The efficacy of first-line (1L) immune checkpoint inhibitor (ICI) combination therapies among different subgroups of patients with metastatic renal cell carcinoma (mRCC) remains unclear. Using data from up-to-date clinical trials, researchers from the Mayo Clinic assessed the efficacy of ICI combination therapy as a 1L treatment for mRCC.

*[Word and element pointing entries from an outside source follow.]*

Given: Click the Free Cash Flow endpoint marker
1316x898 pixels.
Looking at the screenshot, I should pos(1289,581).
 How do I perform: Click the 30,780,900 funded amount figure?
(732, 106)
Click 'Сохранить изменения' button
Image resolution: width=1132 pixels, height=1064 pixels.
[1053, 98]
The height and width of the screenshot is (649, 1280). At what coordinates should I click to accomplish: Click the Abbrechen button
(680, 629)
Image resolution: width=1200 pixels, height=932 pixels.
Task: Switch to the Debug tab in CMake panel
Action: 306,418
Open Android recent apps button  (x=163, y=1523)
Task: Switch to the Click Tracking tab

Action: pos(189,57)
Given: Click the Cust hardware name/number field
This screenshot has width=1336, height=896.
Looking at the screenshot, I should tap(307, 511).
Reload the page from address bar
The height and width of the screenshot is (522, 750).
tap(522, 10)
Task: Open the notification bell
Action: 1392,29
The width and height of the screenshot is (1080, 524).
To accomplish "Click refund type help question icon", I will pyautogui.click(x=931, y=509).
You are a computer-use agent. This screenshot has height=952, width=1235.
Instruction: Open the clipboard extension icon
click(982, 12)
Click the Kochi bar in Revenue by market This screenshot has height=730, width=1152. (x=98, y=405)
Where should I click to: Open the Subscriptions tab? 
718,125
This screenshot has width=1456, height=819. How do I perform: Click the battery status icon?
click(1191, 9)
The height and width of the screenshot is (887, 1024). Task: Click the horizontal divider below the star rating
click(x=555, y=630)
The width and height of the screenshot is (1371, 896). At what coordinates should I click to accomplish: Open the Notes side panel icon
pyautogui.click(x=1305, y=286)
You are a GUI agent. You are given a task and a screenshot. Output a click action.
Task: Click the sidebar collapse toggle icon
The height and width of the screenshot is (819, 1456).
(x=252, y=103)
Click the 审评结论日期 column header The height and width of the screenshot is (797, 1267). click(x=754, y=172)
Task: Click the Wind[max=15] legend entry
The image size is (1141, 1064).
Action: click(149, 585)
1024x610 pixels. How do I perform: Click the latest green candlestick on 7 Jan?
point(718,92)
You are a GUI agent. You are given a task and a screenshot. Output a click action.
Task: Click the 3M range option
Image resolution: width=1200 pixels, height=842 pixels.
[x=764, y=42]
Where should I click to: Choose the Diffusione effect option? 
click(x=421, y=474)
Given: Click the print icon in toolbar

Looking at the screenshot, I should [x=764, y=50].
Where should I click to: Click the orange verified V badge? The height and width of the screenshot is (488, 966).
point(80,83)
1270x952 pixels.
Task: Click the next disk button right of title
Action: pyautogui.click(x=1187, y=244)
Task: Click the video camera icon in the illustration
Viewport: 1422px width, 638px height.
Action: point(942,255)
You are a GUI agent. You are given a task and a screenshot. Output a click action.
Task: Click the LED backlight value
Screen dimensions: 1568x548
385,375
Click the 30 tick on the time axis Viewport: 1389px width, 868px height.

Researchers used the MEDLINE and Embase databases to search for relevant phase 2 and 3 randomized, controlled trials that assessed ICI combination therapies in 1L mRCC. Efficacy was reported by age (<65 years; >65 years), gender, programmed cell death 1 ligand 1 (PD-L1) receptor status, and International mRCC Database Consortium risk category (favorable; intermediate/poor [IP]).
Efficacy outcomes included overall survival (OS), progression-free survival, and objective response rate. A random-effects meta-analysis was conducted, and a P-value of interaction <0.1 indicated statistical significance.
In 6 trials that included a total of 5121 patients, ICI combinations improved OS in the overall and IP-risk (hazard ratio, 0.67; 95% CI, 0.60-0.75) populations compared with sunitinib, but not in the favorable-risk population (0.98; 0.76-1.27).
Female patients achieved a greater benefit with ICI combinations over male patients (females, 0.64; 0.53-0.77; males, 0.77; 0.69-0.86; P=.09), and younger patients had a significant OS benefit compared with older patients (<65 years, 0.64; 0.57-0.73; >65 years, 0.84; 0.69-1.01; P=.02).
Patients with mRCC and factors including female gender, younger age (<65 years), and IP disease risk may benefit more from ICI combination therapies.